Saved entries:
++++

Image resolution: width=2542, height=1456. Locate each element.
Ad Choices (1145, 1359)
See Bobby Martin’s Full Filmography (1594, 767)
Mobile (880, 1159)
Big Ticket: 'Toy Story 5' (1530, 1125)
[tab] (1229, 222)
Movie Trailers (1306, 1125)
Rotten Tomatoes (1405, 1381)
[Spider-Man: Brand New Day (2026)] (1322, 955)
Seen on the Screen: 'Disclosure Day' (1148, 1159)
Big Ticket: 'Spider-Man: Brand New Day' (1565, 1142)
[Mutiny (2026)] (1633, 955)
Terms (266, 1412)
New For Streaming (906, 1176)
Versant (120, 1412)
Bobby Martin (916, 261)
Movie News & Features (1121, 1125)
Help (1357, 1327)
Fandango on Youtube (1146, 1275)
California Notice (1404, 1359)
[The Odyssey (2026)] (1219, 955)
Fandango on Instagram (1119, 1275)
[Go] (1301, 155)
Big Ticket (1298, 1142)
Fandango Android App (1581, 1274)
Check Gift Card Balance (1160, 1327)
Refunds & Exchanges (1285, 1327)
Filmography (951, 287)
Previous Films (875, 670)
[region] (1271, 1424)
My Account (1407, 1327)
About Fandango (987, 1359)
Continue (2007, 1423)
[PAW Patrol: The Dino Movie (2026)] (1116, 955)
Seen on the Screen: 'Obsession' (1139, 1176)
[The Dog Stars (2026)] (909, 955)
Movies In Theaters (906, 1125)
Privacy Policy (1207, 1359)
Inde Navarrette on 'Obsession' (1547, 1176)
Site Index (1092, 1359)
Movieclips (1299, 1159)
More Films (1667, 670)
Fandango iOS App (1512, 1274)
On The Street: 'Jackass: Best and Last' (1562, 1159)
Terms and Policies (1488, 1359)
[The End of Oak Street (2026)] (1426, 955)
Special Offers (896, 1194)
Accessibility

++++

→ **WHAT YOU HAVE TO DO**: Look above for the line containing "Fandango iOS App (1512, 1274)". From there to the final line of the entries, repeat every line exactly.

→ **RESULT BELOW**:
Fandango iOS App (1512, 1274)
On The Street: 'Jackass: Best and Last' (1562, 1159)
Terms and Policies (1488, 1359)
[The End of Oak Street (2026)] (1426, 955)
Special Offers (896, 1194)
Accessibility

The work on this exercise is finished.